+++ DATA SUPPLIED +++

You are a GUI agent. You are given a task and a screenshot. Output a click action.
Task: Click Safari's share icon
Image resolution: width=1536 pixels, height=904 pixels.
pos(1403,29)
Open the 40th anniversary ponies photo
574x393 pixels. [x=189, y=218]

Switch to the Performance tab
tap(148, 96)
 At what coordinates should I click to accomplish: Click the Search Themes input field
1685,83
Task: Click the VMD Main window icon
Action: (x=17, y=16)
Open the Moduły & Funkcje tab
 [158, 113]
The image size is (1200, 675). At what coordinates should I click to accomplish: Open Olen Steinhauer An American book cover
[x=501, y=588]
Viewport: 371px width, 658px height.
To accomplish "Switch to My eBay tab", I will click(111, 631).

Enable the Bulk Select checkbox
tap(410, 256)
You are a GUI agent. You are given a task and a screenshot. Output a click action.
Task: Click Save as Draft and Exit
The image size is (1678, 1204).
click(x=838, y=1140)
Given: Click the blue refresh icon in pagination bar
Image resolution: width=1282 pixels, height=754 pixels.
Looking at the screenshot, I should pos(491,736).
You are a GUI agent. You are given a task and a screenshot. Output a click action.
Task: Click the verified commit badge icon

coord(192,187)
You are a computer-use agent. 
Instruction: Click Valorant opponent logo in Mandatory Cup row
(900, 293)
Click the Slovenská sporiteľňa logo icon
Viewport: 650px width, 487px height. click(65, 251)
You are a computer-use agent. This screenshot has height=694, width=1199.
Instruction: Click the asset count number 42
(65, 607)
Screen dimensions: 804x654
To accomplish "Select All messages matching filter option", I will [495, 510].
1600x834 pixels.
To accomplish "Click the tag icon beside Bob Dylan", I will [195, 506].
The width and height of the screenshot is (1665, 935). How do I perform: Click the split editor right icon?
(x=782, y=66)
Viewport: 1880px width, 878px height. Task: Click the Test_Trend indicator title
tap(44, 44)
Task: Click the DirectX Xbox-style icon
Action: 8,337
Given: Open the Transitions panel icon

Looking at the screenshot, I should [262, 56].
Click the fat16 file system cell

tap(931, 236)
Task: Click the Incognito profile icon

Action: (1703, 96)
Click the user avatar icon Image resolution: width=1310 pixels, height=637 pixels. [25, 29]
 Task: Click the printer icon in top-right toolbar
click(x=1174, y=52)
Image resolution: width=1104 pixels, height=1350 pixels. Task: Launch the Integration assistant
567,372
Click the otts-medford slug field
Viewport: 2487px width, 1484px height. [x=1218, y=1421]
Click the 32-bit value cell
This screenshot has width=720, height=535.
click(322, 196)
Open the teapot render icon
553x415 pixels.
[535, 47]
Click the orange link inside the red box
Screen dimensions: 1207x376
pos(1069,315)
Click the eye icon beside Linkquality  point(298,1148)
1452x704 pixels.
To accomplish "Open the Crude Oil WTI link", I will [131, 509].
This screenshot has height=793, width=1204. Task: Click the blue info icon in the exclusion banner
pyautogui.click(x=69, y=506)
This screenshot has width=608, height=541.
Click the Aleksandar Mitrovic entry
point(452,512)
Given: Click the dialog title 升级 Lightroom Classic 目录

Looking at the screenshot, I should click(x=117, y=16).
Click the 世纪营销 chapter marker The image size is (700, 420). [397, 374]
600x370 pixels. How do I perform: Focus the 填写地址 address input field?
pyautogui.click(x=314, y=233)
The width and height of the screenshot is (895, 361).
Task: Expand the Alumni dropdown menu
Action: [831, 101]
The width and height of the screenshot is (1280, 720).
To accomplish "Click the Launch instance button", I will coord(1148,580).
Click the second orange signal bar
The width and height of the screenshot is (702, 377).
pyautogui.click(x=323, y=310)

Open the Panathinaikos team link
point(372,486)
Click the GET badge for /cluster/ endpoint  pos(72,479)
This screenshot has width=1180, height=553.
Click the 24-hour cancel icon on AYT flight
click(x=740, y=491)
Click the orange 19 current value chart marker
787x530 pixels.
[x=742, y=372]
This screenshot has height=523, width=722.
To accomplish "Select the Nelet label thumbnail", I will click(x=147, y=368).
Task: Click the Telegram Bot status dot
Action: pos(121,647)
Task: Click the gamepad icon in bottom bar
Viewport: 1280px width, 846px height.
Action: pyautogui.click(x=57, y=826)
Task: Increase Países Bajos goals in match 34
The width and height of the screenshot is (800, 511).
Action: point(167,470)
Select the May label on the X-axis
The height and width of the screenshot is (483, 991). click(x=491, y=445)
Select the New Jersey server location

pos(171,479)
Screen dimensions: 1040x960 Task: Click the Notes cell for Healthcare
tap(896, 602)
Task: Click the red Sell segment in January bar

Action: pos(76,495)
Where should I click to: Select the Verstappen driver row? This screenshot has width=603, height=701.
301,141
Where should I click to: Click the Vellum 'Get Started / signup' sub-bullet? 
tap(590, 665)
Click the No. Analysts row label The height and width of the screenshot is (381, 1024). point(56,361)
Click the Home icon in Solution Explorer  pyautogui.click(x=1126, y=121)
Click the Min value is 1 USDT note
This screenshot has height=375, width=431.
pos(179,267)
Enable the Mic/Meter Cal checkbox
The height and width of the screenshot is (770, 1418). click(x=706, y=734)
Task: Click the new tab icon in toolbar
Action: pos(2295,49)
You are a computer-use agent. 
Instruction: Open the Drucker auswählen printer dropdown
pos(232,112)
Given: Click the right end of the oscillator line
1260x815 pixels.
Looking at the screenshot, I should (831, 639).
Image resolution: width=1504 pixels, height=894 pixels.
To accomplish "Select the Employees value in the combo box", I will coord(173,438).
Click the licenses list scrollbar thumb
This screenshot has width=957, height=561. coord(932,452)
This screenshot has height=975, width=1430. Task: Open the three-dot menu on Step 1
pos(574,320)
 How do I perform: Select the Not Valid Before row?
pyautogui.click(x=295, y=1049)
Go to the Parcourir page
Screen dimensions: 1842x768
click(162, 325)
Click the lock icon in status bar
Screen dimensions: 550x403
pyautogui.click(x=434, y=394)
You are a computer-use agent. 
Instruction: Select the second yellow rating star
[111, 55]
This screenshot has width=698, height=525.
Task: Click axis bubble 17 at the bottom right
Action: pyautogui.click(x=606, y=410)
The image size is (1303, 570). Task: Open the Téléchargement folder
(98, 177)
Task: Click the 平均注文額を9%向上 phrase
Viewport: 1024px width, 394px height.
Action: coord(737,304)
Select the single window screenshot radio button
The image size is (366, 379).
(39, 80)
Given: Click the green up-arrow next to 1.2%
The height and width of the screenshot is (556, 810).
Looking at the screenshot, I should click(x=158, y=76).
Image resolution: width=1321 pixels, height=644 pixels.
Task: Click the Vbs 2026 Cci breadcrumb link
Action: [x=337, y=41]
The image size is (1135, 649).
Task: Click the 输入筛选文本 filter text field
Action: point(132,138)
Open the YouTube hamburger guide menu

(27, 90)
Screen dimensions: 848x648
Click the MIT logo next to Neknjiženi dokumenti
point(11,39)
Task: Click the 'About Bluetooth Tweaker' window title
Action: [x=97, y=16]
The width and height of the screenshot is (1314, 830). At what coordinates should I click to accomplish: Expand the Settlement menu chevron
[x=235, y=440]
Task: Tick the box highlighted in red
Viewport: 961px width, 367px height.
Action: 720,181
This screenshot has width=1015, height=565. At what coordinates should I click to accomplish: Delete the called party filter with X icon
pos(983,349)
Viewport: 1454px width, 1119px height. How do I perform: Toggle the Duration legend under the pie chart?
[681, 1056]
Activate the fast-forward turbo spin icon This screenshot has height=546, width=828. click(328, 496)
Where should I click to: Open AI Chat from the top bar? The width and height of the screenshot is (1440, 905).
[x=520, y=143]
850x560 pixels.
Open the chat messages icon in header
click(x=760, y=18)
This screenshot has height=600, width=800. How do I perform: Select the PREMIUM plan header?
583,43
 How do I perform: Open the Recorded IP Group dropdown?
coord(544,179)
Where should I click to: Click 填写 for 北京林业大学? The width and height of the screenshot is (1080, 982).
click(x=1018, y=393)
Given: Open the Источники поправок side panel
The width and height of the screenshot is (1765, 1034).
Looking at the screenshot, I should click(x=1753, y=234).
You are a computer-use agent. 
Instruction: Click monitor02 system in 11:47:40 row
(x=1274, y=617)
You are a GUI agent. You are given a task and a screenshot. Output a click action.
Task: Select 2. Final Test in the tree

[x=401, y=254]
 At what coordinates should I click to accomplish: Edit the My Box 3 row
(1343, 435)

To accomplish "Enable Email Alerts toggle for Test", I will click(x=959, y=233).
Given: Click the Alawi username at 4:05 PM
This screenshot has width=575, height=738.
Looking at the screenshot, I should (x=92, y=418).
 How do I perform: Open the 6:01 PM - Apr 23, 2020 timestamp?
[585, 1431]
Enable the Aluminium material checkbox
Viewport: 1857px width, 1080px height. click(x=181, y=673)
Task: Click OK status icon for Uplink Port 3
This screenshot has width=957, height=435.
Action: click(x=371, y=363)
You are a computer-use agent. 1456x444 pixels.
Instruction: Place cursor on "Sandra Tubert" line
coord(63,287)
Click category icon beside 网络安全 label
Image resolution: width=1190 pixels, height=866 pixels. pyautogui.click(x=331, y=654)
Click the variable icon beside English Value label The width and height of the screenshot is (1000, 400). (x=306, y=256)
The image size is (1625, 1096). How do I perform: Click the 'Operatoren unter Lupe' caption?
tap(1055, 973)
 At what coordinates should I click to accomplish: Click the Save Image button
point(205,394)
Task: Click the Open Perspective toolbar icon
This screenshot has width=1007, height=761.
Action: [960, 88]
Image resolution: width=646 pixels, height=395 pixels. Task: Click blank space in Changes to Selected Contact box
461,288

+++

* [PROBLEM DESCRIPTION] The line containing "This screenshot has width=1007, height=761." marks the start. Repeat it and every line after it to the end of the listing above, exactly.

* [RESULT FOR THIS EXERCISE]
This screenshot has width=1007, height=761.
Action: [960, 88]
Image resolution: width=646 pixels, height=395 pixels. Task: Click blank space in Changes to Selected Contact box
461,288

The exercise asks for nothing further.